It reminded me of an old friend of mind, Judge Dooley, of Georgia, who was a very provoking fellow and was always getting challenged to duels, and never fighting them. He always got out of it by being smarter than the other fellow. One day he went out to fight a man with one leg, and he insisted on bringing along a bee gum and sticking one leg into it so that he would have no more flesh exposed than his antagonist. On the occasion I am thinking of, however, he went out to fight with a man who had St. Vitus’s dance, and the fellow stood before him holding the pistol cocked and primed, his hand shaking. The judge went quietly and got a forked stick and stuck it up in front of him.

“What’s that for?” said the man.

“I want you to shoot with a rest, so that if you hit me you will bore only one hole. If you shoot that way you will fill me full of holes with one shot.”

I was reminded of that and forced to tell my friends that I could not think of speaking on top of Plymouth Rock without a rest.

But I said this, and I want to say it here again, for I never knew how true it was till I had heard myself say it and had taken the evidence of my voice, as well as my thoughts—that there is no spot on earth that I had rather have seen than that. I have a boy who is the pride and the promise of my life, and God knows I want him to be a good citizen and a good man, and there is no spot in all this broad Republic nor in all this world where I had rather have him stand to learn the lessons of right citizenship, of individual liberty, of fortitude and heroism and justice, than the spot on which I stood this morning, reverent and uncovered.

Now, I do not intend to make a political speech, although when Mr. Cleveland expressed some surprise at seeing me here, I said: “Why, I am at home now; I was out visiting last night.” I was visiting mighty clever folks, but still I was visiting. Now I am at home.

It is the glory and the promise of Democracy, it seems to me, that its success means more than partisanry can mean. I have been told that what I said helped the Democratic party in this State. Well, the chief joy that I feel at that, and that you feel, is that, beyond that and above it, it helped those larger interests of the Republic, and those essential interests of humanity that for seventy years the Democratic party has stood for, being the guarantor and the defender.

Now, Mr. Cleveland last night made—I trust this will not get into the papers—one of the best Democratic speeches I ever heard in my life, and yet all around sat Republicans cheering him to the echo. It was just simply because he pitched his speech on a high key, and because he said things that no man, no matter how partisan he was, could gainsay.
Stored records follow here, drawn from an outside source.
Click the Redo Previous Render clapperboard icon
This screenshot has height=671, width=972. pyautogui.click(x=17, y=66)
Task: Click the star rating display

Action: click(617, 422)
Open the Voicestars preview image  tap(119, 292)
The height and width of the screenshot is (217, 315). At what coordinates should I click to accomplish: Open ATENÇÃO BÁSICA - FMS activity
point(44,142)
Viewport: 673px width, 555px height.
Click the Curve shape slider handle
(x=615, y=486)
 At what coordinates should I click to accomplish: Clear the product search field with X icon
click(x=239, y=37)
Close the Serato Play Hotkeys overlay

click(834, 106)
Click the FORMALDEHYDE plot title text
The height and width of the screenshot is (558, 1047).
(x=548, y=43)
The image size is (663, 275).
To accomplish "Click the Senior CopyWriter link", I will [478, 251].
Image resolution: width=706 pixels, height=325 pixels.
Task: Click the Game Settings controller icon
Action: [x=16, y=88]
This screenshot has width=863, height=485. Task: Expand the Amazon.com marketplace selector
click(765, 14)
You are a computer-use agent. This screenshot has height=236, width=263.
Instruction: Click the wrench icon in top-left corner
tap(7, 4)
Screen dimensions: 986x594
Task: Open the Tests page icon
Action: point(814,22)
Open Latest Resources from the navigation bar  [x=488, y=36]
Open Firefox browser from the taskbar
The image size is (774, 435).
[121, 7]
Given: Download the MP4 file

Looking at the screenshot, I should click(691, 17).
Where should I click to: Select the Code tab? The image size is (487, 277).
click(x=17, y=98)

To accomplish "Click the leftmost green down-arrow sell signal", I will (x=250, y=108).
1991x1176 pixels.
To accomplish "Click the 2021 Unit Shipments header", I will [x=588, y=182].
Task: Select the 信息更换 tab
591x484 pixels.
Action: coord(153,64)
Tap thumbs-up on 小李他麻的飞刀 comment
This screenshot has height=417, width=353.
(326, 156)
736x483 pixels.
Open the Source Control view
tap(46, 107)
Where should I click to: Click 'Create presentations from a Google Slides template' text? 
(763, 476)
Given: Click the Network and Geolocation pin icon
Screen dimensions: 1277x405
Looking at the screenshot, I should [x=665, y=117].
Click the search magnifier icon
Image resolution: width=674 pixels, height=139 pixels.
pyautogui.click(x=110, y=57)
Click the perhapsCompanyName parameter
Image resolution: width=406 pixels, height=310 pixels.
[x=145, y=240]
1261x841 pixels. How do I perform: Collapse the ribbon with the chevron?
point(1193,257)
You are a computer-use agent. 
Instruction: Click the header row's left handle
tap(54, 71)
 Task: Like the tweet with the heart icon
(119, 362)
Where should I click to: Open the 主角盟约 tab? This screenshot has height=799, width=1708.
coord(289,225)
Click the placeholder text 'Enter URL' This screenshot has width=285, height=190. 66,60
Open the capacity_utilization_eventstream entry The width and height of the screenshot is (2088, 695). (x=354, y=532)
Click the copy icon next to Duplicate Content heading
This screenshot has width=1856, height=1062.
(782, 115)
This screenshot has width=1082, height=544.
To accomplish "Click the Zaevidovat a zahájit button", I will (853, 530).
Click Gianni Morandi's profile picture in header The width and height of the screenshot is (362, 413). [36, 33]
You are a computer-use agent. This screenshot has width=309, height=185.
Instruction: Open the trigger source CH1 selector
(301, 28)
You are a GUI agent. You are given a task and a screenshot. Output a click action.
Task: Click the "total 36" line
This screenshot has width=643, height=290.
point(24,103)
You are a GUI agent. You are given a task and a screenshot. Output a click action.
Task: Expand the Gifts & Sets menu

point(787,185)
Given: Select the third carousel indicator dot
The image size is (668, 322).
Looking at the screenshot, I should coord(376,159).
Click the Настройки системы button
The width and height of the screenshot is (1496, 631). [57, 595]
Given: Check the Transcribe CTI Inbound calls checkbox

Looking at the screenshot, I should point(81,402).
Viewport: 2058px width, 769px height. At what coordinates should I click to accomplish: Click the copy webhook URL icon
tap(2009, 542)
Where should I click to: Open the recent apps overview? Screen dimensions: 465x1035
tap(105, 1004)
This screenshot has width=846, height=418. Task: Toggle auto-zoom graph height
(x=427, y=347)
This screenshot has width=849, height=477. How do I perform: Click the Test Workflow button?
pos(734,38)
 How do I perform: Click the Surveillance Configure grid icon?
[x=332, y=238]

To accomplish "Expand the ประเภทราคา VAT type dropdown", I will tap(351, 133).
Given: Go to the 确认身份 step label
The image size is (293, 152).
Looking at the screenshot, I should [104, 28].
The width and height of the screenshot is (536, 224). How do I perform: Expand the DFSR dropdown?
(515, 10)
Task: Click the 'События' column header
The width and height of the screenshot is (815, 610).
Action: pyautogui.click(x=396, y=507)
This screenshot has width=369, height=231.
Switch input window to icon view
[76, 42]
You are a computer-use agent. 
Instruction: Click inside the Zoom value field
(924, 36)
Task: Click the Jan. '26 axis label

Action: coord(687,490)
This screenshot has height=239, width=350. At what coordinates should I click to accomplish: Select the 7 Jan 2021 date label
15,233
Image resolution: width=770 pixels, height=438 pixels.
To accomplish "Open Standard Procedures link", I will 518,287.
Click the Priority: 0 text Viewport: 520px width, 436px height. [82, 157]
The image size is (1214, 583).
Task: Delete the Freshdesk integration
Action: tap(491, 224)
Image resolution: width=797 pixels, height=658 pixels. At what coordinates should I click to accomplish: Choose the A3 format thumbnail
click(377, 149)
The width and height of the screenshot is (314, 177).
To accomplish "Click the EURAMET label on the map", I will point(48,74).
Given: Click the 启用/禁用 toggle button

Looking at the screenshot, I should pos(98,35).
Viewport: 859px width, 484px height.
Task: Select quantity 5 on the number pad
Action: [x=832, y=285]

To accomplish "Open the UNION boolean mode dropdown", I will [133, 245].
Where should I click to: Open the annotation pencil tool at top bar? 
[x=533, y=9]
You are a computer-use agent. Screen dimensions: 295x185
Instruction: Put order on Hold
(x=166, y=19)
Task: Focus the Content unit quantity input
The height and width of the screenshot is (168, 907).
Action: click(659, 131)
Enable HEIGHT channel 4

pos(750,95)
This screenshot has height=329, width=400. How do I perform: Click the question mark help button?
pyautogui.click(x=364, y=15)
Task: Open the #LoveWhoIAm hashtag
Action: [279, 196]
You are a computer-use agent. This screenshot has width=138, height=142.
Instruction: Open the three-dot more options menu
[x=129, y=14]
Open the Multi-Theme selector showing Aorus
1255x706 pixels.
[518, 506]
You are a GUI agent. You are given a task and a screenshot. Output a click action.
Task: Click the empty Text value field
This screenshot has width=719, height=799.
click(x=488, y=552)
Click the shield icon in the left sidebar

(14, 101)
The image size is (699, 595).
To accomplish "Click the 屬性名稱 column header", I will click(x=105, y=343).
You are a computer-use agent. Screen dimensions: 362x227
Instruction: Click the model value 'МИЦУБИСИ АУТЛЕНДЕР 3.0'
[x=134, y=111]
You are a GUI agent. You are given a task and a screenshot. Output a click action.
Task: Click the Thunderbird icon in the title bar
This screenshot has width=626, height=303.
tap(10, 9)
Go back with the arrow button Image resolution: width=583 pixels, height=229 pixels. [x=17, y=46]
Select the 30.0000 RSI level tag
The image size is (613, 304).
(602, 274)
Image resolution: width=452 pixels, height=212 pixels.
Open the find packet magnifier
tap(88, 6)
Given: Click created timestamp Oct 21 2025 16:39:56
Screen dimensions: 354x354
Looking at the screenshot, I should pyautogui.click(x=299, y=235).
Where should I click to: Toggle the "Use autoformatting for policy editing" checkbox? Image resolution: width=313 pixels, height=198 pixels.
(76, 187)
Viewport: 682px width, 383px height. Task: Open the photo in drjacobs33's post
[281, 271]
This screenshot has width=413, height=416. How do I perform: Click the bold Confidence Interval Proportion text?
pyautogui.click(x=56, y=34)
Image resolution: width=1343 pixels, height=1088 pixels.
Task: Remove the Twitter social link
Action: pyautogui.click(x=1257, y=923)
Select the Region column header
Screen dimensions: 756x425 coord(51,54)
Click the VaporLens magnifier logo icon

Now it seems to me we do not care much for political success in the South—for a simple question of spoils or of patronage. We wanted to see one Democratic administration since General Lee surrendered at Appomattox, just to prove to the people of this world that the South was not the wrong-headed and impulsive and passionate section she was represented to be. I heard last night from Mr. Cleveland, our great leader, as he sat by me, that he held to be the miracle of modern history the conservatism and the temperance and the quiet with which the South accepted his election, and the few office-seekers in comparison that came from that section to besiege and importune him.

Now it seems to me that the struggle in this country, the great fight, the roar and din of which we already hear, is a fight against the consolidation of power, the concentration of capital, the diminution of local sovereignty and the dwarfing of the individual citizen. Boston is the home of the one section of a nationalist party that claims that the remedy for all our troubles, the way in which Dives, who sits inside the gate, shall be controlled, and the poor Lazarus who sits outside shall be lifted up, is for the government to usurp the functions of the citizen and take charge of all his affairs. It is the Democratic doctrine that the citizen is the master and that the best guarantee of this government is not garnered powers at the capital, but diffused intelligence and liberty among the people.